There’s also a fundamental misunderstanding of what it means to say mental health issues are causing physical pain. This implies to most people that the pain doesn’t really exist. Pain doesn’t work this way. Pain caused by mental issues is real. It just has a different chain of causation.

Look for a listener, not a magician

In reality, many patients have both mental and physical health issues. The two may be feeding off each other, but the patient faces the stress of not just being able to pick one treatment path.

Beyond that, there’s the sheer complexity of what we know and don’t yet know about how mental health issues affect physical pain — and the unfortunate reality that doctors tend to be really bad both at navigating such complexity and at explaining things to their patients. These challenges smacked me in the face repeatedly during my battle with anxiety and chronic pain.

If you have chronic pain and a mental health issue, I suggest the following approach.

First, seek help from medical or mental health professionals. Don’t go looking for somebody with a magic answer. Look for somebody who will listen to you and communicate with you in a way you understand.

Second, get the best understanding you can of whether you are dealing with a physical issue, a mental issue or both. Trial and error will be required here most of the time. The answer won’t always be obvious. I still don’t know for sure the extent to which my anxiety contributed to my physical pain. I do know that I had significant physical problems that were the primary source of my pain. Once I found a muscle activation therapist who helped me get my muscles working properly after years of misuse, a process that took almost a year, my pain reduced dramatically.

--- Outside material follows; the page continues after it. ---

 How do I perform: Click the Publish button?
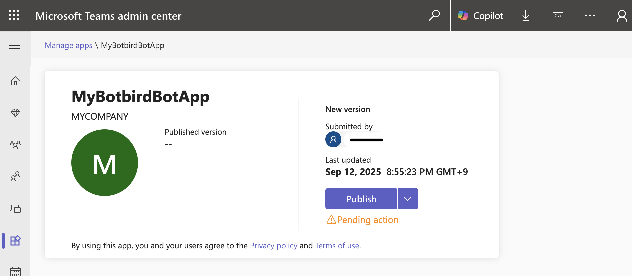(361, 199)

Third, if you suspect a mental health component, don’t assume you’ll simply be able to move past it. You need to understand the sources of your anxiety or depression, honestly address them and train your mind to better process sources of stress going forward. This relieves pain coming from this source in the same way your bone healing relieves the pain from a broken arm.

I went through about a dozen psychiatrists/psychologists before finding one who guided me through 3½ years of psychotherapy that helped me address my unresolved trauma and eliminate my anxiety. I believe this, too, had at least a little something to do with the reduction in my physical pain.

This is all very complex, but please believe me on one key point: Help exists, and you can get better. There is a path for reducing chronic pain, anxiety and depression.

Adam Smith is a Democrat representing Washington state’s 9th Congressional District in the U.S. House. His new book is “Lost and Broken: My Journey Back from Chronic Pain and Crippling Anxiety.”